Exercise data

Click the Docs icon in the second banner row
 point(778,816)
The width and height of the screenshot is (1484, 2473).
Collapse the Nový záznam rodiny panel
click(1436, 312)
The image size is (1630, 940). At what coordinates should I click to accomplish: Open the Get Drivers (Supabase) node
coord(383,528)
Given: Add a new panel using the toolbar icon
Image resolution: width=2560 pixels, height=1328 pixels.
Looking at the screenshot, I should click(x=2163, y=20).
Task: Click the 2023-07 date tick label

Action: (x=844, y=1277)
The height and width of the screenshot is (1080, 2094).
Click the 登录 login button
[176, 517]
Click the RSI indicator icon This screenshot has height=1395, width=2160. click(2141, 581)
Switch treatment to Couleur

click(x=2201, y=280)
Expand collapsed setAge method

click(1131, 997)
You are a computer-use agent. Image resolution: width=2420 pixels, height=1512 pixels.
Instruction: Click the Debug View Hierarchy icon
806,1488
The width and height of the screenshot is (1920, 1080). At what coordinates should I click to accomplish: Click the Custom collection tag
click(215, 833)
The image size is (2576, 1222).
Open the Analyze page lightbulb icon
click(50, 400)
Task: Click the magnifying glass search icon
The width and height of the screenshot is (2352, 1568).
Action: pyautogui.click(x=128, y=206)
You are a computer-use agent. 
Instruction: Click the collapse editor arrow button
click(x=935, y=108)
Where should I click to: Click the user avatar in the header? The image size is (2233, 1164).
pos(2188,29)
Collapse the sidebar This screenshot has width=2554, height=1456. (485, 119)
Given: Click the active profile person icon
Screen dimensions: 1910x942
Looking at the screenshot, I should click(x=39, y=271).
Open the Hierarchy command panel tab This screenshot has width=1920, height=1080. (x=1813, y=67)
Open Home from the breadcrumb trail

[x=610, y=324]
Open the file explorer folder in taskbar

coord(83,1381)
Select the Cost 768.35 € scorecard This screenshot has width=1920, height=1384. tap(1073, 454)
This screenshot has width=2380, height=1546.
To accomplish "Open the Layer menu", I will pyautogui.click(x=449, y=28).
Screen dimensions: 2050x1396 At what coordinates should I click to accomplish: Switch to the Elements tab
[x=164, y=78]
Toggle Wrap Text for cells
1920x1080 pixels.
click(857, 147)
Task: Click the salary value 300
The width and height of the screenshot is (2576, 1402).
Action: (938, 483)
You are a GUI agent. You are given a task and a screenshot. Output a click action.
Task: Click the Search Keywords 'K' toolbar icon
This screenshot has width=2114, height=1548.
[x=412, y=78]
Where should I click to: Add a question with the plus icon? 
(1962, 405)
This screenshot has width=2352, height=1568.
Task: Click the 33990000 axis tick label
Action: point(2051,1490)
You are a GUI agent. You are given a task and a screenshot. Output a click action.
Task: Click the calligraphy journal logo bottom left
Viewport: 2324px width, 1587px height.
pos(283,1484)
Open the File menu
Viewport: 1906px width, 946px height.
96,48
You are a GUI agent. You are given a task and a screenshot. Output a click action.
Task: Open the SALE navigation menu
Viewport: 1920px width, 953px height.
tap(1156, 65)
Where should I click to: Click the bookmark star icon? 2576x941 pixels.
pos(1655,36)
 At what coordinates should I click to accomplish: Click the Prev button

The task
A verbatim version of the complete listing above is to be returned.

Task output
Click the Docs icon in the second banner row
 point(778,816)
The width and height of the screenshot is (1484, 2473).
Collapse the Nový záznam rodiny panel
click(1436, 312)
The image size is (1630, 940). At what coordinates should I click to accomplish: Open the Get Drivers (Supabase) node
coord(383,528)
Given: Add a new panel using the toolbar icon
Image resolution: width=2560 pixels, height=1328 pixels.
Looking at the screenshot, I should click(x=2163, y=20).
Task: Click the 2023-07 date tick label

Action: (x=844, y=1277)
The height and width of the screenshot is (1080, 2094).
Click the 登录 login button
[176, 517]
Click the RSI indicator icon This screenshot has height=1395, width=2160. click(2141, 581)
Switch treatment to Couleur

click(x=2201, y=280)
Expand collapsed setAge method

click(1131, 997)
You are a computer-use agent. Image resolution: width=2420 pixels, height=1512 pixels.
Instruction: Click the Debug View Hierarchy icon
806,1488
The width and height of the screenshot is (1920, 1080). At what coordinates should I click to accomplish: Click the Custom collection tag
click(215, 833)
The image size is (2576, 1222).
Open the Analyze page lightbulb icon
click(50, 400)
Task: Click the magnifying glass search icon
The width and height of the screenshot is (2352, 1568).
Action: pyautogui.click(x=128, y=206)
You are a computer-use agent. 
Instruction: Click the collapse editor arrow button
click(x=935, y=108)
Where should I click to: Click the user avatar in the header? The image size is (2233, 1164).
pos(2188,29)
Collapse the sidebar This screenshot has width=2554, height=1456. (485, 119)
Given: Click the active profile person icon
Screen dimensions: 1910x942
Looking at the screenshot, I should click(x=39, y=271).
Open the Hierarchy command panel tab This screenshot has width=1920, height=1080. (x=1813, y=67)
Open Home from the breadcrumb trail

[x=610, y=324]
Open the file explorer folder in taskbar

coord(83,1381)
Select the Cost 768.35 € scorecard This screenshot has width=1920, height=1384. tap(1073, 454)
This screenshot has width=2380, height=1546.
To accomplish "Open the Layer menu", I will pyautogui.click(x=449, y=28).
Screen dimensions: 2050x1396 At what coordinates should I click to accomplish: Switch to the Elements tab
[x=164, y=78]
Toggle Wrap Text for cells
1920x1080 pixels.
click(857, 147)
Task: Click the salary value 300
The width and height of the screenshot is (2576, 1402).
Action: (938, 483)
You are a GUI agent. You are given a task and a screenshot. Output a click action.
Task: Click the Search Keywords 'K' toolbar icon
This screenshot has width=2114, height=1548.
[x=412, y=78]
Where should I click to: Add a question with the plus icon? 
(1962, 405)
This screenshot has width=2352, height=1568.
Task: Click the 33990000 axis tick label
Action: point(2051,1490)
You are a GUI agent. You are given a task and a screenshot. Output a click action.
Task: Click the calligraphy journal logo bottom left
Viewport: 2324px width, 1587px height.
pos(283,1484)
Open the File menu
Viewport: 1906px width, 946px height.
96,48
You are a GUI agent. You are given a task and a screenshot. Output a click action.
Task: Open the SALE navigation menu
Viewport: 1920px width, 953px height.
tap(1156, 65)
Where should I click to: Click the bookmark star icon? 2576x941 pixels.
pos(1655,36)
 At what coordinates should I click to accomplish: Click the Prev button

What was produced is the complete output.